William Jobes, 62, believes that he may have at last captured the elusive creature on camera after 45 years of trying.
‘I had a wonderful shock,’ Mr Jobes said.’I have actually been coming up to Inverness for the past 45 years and I have never seen anything like this before.’
Quickly grasping his camera, Mr Jobes from Irvine in Ayrshire, managed to take a single picture before the ‘head’ disappeared under the surface.
However, to his delight a dark, hump-like shape broke the waves and he was able to take more photographs of the apparent sighting on May 24 at just after 11.10am.
Mr Jobes is convinced it was not a seal or piece of wood.
‘To be honest I know the difference between a piece of wood or a particular animal,’ he said.
‘I immediately did think it was a seal but it’s head was like a sheep.’

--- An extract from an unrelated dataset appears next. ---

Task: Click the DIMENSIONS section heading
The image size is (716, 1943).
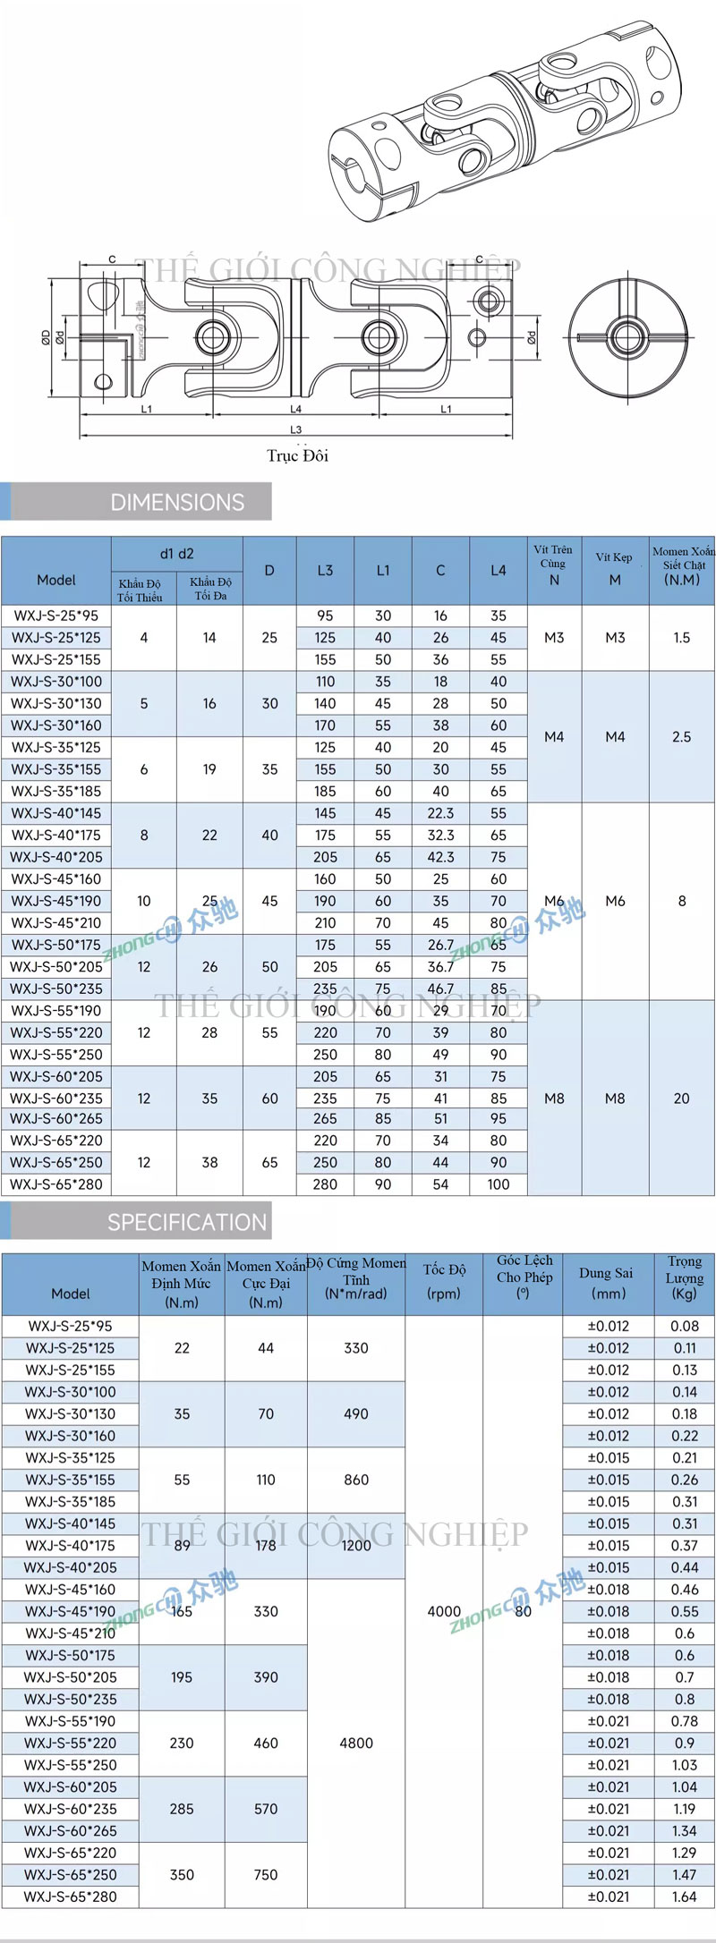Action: point(177,503)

However, veteran Nessie hunter Steve Feltham, remains sceptical, although he admits the hump photograph cannot be immediately explained and is worth further investigation.
‘The river comes out there and something large could have come down the river and flowed out there,’ he suggested.
Mr Jobes’ is the second potential sighting of nessie so far this summer.
Last month Foyers shop and cafe owner Jan Hargreaves and her husband Simon believe they caught a glimpse of the creature.
The apparent sighting of Nessie comes after a couple were left shocked when they discovered the rotting body of a sea monster while walking along a beach at Bridge of Don, Aberdeen.
Margaret and Nick Flippence made the incredible find as they exercised their dogs at the popular beauty spot.

Mr Flippence, 59, who lives nearby, said: ‘We were stunned. I thought, “oh my God what is it?”
Curled up by the foot of sand dunes was the 30ft-long body of the unidentified animal with head, tail and teeth all discernible.
Experts are now examining the pictures with one suggesting it could be the body of a whale.
Before the discovery of the enormous sea carcass, a large creature, 20 to 30ft long with humps on its back, was filmed moving through the waters of an Alaskan bay.
The unidentified creature which was filmed by local fisherman in 2009 has already drawn comparisons to Scotland’s infamous Loch Ness Monster.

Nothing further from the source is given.